<!--
    This Source Code Form is subject to the terms of the Mozilla Public
    License, v. 2.0. If a copy of the MPL was not distributed with this
    file, You can obtain one at http://mozilla.org/MPL/2.0/.
-->

<!--
    Copyright (c) 2014, Joyent, Inc.
-->

# catest: simple test runner

## Quick start by example

catest ("see-ay-test") is a simple test runner.  It just runs a bunch of
executable programs, saves the output of the ones that failed, and prints
summary output.

This repo contains some examples.  You can run them all with:

    $ ./catest examples/tst.*.sh

This outputs:

    $ ./catest examples/*.sh
    Configuration:
        SRC:                         /Users/dap
        Output directory:            /var/tmp/catest.31947
        Temp directory:              /var/tmp/catest.31947_tmpfiles
        Keep successful test output: false
        Found 3 test(s) to run
    
    ===================================================
    
    Executing test work/catest/examples/tst.success.sh ... success.
    Executing test work/catest/examples/tst.badstatus.sh ... FAILED.
    >>> failure details in /var/tmp/catest.31947/failure.0
    
    Executing test work/catest/examples/tst.badoutput.sh ... FAILED.
    >>> failure details in /var/tmp/catest.31947/failure.1
    
    
    ===================================================
    
    Results:
    	Tests passed:	 1/ 3
    	Tests failed:	 2/ 3
    
    ===================================================
    Cleaning up output from successful tests ... done.

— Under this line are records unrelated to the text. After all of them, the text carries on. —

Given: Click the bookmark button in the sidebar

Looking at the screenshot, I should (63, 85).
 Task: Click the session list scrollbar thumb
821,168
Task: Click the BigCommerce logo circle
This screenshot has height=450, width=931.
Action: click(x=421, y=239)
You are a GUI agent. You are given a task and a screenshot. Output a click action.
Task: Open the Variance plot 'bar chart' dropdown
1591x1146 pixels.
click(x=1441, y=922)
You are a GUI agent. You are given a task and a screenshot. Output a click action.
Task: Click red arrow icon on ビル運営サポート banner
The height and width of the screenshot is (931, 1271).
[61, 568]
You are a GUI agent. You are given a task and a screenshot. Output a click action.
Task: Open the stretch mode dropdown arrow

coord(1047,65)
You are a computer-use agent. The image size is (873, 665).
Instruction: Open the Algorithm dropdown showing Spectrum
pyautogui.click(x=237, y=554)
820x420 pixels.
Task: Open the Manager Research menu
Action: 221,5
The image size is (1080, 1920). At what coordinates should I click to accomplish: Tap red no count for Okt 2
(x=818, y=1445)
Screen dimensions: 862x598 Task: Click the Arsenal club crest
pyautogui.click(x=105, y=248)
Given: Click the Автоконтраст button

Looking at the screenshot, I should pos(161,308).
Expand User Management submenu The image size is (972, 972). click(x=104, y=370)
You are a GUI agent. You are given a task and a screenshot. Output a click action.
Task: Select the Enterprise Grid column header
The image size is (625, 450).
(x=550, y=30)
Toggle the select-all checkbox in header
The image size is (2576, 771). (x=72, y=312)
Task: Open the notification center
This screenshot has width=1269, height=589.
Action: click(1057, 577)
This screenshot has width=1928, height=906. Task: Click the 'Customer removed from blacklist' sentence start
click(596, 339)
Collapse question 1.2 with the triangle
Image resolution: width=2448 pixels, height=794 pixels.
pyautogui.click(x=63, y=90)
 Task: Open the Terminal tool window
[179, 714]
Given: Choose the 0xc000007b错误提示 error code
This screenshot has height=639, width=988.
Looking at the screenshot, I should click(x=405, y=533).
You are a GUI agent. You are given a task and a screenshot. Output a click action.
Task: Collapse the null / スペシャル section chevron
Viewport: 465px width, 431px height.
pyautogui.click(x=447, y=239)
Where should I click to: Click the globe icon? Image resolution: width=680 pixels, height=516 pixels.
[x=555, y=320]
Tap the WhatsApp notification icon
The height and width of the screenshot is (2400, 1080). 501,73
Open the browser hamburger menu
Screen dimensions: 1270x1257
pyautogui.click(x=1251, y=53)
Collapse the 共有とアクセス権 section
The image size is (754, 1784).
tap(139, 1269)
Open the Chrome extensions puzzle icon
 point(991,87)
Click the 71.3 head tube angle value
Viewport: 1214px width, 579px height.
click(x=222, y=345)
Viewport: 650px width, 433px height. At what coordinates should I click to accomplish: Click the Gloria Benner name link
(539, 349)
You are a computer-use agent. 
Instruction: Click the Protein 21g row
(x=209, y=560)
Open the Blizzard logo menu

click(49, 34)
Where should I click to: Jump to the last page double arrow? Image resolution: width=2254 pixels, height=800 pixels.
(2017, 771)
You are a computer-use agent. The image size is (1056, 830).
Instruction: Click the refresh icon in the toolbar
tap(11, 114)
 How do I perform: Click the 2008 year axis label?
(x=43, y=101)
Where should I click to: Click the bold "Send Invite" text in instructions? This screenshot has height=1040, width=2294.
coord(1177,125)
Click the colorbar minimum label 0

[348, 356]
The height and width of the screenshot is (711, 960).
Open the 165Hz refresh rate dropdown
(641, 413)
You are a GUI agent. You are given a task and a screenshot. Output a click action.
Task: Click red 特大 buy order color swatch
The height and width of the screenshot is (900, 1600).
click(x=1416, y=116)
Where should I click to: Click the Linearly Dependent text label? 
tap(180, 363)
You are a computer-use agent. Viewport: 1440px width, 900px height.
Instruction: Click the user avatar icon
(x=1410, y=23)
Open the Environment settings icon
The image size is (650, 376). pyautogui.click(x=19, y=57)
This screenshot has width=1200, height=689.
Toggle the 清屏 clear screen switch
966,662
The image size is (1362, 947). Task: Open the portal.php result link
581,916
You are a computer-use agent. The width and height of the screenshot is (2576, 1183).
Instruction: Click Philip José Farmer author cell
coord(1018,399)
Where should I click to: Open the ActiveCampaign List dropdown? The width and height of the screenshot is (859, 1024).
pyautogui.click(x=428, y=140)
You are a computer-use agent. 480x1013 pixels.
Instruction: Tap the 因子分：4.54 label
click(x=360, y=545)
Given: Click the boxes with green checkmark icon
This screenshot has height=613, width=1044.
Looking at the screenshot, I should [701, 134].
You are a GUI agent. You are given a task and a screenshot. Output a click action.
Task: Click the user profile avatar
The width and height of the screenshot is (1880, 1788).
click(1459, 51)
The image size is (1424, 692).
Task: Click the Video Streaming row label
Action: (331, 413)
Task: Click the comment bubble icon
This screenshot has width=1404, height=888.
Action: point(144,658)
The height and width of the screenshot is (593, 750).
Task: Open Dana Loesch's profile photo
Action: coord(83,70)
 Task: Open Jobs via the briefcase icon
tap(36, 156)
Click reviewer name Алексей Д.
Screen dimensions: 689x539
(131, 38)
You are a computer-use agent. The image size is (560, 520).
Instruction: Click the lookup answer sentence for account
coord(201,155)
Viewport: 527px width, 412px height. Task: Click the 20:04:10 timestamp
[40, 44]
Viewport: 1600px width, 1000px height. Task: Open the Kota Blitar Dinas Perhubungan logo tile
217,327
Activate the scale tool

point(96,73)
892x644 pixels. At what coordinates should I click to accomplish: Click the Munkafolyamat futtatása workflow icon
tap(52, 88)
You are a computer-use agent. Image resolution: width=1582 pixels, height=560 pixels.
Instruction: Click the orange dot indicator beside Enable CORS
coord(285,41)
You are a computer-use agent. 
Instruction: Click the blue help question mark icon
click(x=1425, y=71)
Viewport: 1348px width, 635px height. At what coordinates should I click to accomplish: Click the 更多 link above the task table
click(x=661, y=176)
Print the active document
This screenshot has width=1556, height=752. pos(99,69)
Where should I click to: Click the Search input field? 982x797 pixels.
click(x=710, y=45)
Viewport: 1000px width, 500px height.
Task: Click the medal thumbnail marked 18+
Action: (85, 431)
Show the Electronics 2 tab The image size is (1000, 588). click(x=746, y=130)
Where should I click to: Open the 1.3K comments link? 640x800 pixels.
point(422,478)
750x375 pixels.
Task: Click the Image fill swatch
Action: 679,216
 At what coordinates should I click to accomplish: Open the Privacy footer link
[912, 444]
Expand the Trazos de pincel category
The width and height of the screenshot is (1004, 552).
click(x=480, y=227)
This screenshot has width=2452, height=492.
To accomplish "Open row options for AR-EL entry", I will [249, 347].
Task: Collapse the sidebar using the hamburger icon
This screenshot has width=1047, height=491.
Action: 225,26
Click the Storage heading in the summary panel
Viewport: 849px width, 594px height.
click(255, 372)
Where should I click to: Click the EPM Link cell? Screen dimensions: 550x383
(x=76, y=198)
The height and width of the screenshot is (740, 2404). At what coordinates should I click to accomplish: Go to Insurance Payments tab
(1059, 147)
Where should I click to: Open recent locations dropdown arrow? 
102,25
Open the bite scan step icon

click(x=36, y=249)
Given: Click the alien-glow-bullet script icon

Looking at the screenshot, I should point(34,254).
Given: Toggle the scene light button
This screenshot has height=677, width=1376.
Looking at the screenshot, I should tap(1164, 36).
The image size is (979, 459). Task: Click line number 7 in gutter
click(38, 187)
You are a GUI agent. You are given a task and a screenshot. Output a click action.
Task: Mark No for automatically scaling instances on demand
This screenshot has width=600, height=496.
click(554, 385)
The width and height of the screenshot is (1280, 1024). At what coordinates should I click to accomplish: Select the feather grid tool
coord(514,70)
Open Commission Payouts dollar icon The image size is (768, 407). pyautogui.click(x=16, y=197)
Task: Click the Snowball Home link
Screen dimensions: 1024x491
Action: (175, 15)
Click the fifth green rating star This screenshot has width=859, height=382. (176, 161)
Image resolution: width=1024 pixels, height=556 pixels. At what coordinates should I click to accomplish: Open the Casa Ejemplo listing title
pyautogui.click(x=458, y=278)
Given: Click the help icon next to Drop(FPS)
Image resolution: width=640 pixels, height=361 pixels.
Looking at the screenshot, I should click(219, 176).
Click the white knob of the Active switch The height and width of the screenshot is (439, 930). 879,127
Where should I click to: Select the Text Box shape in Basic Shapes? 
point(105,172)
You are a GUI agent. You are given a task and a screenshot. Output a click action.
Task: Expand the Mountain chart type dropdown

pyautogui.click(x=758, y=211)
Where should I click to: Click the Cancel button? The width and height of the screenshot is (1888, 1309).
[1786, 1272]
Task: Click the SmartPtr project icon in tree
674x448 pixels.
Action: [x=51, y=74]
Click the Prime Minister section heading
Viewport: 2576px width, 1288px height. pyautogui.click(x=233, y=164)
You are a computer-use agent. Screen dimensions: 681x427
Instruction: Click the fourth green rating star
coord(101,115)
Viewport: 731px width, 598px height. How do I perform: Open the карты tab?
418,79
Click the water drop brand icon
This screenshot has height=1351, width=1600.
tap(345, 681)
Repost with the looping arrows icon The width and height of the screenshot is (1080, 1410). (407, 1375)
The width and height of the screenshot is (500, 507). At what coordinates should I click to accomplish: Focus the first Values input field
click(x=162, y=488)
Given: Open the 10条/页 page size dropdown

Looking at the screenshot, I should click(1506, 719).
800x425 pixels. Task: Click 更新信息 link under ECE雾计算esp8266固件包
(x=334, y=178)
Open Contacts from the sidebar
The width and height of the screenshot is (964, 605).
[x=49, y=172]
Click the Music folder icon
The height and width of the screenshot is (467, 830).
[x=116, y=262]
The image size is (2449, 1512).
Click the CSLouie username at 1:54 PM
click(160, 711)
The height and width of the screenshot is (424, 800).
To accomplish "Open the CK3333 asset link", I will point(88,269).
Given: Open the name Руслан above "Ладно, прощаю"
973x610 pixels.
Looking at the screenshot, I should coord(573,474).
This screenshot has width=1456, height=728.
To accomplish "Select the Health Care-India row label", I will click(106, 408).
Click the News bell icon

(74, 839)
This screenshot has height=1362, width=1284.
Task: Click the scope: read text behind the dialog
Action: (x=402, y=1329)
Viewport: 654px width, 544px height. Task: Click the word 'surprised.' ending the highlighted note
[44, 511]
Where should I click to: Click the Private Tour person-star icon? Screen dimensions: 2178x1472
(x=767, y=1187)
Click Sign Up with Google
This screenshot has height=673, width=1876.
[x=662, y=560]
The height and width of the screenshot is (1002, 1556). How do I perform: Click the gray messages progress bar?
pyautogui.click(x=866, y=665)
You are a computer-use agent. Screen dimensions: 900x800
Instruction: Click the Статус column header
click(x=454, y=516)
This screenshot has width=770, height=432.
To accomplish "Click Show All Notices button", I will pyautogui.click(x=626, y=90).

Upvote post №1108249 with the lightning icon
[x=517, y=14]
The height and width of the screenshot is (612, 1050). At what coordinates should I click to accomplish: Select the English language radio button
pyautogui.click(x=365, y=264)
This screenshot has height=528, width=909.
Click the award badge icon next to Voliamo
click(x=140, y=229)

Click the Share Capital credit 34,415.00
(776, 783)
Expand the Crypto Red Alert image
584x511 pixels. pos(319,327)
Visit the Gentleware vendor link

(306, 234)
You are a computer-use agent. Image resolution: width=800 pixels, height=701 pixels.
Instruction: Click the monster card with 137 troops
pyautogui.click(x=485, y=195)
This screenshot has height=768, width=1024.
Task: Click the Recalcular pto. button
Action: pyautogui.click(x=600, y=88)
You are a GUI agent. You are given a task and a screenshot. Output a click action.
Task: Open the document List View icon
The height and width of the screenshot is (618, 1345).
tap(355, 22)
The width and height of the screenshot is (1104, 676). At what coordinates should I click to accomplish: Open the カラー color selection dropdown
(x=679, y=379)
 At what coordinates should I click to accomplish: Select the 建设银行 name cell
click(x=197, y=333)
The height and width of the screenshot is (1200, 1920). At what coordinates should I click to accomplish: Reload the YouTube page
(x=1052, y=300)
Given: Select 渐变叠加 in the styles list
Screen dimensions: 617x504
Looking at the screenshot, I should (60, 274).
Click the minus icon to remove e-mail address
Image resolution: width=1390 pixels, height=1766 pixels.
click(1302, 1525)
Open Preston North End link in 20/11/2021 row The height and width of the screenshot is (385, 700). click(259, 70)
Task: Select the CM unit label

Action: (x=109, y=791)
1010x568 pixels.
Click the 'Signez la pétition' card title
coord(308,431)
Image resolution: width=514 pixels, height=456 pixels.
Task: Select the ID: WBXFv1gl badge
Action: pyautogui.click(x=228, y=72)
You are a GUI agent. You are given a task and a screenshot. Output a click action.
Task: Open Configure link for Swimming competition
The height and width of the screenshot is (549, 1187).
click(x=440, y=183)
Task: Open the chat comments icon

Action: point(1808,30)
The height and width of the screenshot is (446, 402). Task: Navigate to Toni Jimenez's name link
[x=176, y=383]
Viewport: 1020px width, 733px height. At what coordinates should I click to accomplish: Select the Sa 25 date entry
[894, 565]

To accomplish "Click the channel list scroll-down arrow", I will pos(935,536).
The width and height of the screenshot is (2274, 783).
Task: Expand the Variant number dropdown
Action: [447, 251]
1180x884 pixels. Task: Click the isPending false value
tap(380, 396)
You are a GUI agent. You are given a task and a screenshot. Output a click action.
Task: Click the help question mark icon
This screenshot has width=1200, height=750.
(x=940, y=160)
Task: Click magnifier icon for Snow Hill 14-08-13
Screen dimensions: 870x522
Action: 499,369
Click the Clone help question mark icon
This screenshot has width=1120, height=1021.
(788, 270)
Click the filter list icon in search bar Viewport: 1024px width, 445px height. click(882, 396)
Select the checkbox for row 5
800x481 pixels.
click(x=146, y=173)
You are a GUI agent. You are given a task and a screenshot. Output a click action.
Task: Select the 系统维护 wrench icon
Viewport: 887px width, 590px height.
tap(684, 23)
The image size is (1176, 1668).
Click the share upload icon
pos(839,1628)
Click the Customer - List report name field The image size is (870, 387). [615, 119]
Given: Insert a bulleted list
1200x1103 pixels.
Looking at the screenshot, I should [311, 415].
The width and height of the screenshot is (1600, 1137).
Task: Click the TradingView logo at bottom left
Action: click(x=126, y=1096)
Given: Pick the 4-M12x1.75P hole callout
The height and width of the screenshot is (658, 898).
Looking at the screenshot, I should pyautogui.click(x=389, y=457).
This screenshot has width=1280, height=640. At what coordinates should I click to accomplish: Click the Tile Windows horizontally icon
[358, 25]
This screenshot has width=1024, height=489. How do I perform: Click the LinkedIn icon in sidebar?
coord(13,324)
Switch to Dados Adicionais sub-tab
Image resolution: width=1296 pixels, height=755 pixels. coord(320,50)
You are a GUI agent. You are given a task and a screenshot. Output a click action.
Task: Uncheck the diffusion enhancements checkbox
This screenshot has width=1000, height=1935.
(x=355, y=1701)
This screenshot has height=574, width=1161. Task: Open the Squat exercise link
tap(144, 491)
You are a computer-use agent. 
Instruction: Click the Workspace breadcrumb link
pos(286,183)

To investigate a failure, "cd" to the failure's directory and start with the
README:

    $ cd /var/tmp/catest.31947/failure.0
    $ cat README 
    /Users/dap/work/catest/examples/tst.badstatus.sh failed: test returned 1

The directory also includes a copy of the test:

    $ ls -l
    total 32
    -rw-r--r--  1 dap  wheel  14 Dec  5 17:19 31947.err
    -rw-r--r--  1 dap  wheel  14 Dec  5 17:19 31947.out
    -rw-r--r--  1 dap  wheel  73 Dec  5 17:19 README
    -rw-r--r--  1 dap  wheel  65 Dec  5 17:19 tst.badstatus.sh

    $ cat tst.badstatus.sh 
    #!/bin/bash
    
    echo "sample stdout"
    echo "sample stderr" >&2
    false

and the stderr and stdout for the test:

    $ cat 31947.err 
    sample stderr

    $ cat 31947.out 
    sample stdout

This test failed because it exited with a non-zero status.  Tests can also fail
because their output didn't match the expected output.  That's failure.1 from
the example above:

    $ cd /var/tmp/catest.31947/failure.1
    $ cat README 
    /Users/dap/work/catest/examples/tst.badoutput.sh failed: stdout mismatch

You can diff what's expected from what was output:

    $ diff tst.badoutput.sh.out 31947.out 
    1c1
    < goodbye
    ---
    > hello

That's pretty much it.


## Test files

catest knows almost nothing about specific languages or test frameworks.  Tests
are just executable programs.  In most cases, a test succeeds if it exits
successfully and it fails otherwise.  You can also specify the expected stdout
of the test in a file with the same name as the test plus a ".out" suffix, in
which case the test will also fail if the actual output does not match the
expected output.

A nice thing about this approach is while you typically run a suite of tests
under catest, it's also completely trivial to run each test individually, under
whatever kind of debugger you need, without catest at all.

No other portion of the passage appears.